The problem
Only certain lines below are wanted: those starting at the line containing "The width and height of the screenshot is (213, 133)." and ending at the line containing "Given: Click the Grand Total 77,927 value", both included, each retyped exactly.

*** Opening of Data listing ***

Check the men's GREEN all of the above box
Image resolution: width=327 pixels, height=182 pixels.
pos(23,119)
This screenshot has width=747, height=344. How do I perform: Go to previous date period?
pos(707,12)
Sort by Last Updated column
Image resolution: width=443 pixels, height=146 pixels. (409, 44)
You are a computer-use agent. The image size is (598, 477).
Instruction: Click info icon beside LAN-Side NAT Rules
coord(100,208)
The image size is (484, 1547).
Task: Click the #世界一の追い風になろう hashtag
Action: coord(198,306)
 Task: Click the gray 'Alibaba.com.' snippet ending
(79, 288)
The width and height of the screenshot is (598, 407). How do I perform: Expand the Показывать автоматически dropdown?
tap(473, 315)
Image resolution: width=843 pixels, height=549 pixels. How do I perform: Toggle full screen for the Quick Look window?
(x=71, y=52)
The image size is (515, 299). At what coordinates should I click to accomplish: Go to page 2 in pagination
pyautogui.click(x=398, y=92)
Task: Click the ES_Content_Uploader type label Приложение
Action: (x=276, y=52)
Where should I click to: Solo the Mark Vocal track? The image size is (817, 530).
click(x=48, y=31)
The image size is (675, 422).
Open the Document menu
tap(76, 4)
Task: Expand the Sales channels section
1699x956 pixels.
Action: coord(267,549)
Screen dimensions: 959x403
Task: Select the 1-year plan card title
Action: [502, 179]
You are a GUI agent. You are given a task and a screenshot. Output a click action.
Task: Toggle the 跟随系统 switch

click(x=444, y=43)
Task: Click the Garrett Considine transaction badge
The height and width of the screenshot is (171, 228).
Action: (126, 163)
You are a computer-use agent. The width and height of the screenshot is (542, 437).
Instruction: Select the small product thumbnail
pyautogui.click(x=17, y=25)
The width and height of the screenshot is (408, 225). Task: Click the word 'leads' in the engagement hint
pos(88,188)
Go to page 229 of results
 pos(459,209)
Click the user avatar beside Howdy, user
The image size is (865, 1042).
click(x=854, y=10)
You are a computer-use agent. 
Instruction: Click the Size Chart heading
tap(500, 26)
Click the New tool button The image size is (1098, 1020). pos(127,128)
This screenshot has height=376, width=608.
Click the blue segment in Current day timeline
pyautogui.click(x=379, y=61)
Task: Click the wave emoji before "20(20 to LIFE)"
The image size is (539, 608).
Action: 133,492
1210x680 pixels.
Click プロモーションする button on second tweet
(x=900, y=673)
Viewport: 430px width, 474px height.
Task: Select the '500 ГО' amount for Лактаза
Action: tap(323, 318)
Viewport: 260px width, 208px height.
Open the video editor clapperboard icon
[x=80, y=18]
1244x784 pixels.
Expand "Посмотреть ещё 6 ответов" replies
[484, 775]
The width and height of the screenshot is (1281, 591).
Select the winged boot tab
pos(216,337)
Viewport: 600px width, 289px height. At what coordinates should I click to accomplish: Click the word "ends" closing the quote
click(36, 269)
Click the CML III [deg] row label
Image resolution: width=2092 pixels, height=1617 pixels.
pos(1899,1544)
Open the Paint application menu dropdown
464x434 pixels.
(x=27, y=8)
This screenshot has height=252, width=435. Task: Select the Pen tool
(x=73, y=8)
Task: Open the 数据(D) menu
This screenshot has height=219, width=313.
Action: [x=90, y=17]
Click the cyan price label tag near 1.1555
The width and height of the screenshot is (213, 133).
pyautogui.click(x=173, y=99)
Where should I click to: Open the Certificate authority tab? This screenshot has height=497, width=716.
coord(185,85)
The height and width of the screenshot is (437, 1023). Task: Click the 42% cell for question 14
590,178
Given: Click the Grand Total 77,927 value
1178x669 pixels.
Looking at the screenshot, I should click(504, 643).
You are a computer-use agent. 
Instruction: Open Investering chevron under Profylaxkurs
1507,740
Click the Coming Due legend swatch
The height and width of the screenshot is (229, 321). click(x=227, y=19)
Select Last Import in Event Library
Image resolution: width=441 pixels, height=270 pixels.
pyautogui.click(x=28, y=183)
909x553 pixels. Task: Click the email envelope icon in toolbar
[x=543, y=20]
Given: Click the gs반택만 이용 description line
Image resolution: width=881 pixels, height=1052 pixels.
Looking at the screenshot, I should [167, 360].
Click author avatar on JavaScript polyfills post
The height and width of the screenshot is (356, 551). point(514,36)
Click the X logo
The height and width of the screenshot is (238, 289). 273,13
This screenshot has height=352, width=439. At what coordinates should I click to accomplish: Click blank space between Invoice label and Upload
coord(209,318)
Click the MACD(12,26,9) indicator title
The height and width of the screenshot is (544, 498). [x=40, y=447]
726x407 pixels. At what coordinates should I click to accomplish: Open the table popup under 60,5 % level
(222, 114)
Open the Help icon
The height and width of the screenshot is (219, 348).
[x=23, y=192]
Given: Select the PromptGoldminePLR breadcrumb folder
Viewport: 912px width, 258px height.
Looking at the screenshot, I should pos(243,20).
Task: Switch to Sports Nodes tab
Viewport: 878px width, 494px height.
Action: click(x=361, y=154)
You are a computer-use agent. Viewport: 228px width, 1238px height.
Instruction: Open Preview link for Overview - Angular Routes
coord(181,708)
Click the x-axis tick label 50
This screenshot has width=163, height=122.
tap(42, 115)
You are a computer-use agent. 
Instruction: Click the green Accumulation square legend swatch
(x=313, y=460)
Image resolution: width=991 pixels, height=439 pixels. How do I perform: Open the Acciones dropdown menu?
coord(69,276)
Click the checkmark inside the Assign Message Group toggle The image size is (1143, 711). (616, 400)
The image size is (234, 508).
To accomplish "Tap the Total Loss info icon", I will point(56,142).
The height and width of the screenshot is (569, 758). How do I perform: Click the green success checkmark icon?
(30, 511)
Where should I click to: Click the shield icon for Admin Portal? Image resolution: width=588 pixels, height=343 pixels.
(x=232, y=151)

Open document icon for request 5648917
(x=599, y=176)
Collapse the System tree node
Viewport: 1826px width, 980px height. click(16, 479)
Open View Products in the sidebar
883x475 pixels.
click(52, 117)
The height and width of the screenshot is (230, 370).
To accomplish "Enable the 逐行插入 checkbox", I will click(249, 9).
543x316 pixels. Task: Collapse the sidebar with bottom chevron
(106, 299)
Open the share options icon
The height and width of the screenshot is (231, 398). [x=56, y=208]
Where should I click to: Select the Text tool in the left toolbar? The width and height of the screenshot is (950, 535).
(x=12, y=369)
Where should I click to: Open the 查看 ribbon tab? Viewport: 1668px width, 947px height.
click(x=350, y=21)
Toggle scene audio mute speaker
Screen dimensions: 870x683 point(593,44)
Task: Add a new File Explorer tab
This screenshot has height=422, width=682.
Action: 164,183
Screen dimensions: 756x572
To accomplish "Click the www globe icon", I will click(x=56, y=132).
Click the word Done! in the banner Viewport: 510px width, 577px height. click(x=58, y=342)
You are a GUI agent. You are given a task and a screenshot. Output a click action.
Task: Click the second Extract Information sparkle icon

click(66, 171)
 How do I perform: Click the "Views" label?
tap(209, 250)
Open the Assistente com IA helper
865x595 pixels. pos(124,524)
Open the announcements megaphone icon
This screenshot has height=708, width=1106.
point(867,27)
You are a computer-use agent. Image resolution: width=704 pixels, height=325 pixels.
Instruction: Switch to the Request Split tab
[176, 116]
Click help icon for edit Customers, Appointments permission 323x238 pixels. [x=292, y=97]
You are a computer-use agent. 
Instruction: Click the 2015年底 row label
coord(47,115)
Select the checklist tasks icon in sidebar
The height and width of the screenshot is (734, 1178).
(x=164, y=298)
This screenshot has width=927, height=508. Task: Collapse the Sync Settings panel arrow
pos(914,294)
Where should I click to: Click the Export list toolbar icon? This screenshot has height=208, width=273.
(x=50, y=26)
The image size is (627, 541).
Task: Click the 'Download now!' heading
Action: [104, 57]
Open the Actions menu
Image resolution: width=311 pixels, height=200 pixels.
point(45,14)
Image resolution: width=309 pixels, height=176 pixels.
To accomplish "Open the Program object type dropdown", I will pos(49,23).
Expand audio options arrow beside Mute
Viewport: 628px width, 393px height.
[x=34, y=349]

*** Close of Data listing ***

Response
The width and height of the screenshot is (213, 133).
pyautogui.click(x=173, y=99)
Where should I click to: Open the Certificate authority tab? This screenshot has height=497, width=716.
coord(185,85)
The height and width of the screenshot is (437, 1023). Task: Click the 42% cell for question 14
590,178
Given: Click the Grand Total 77,927 value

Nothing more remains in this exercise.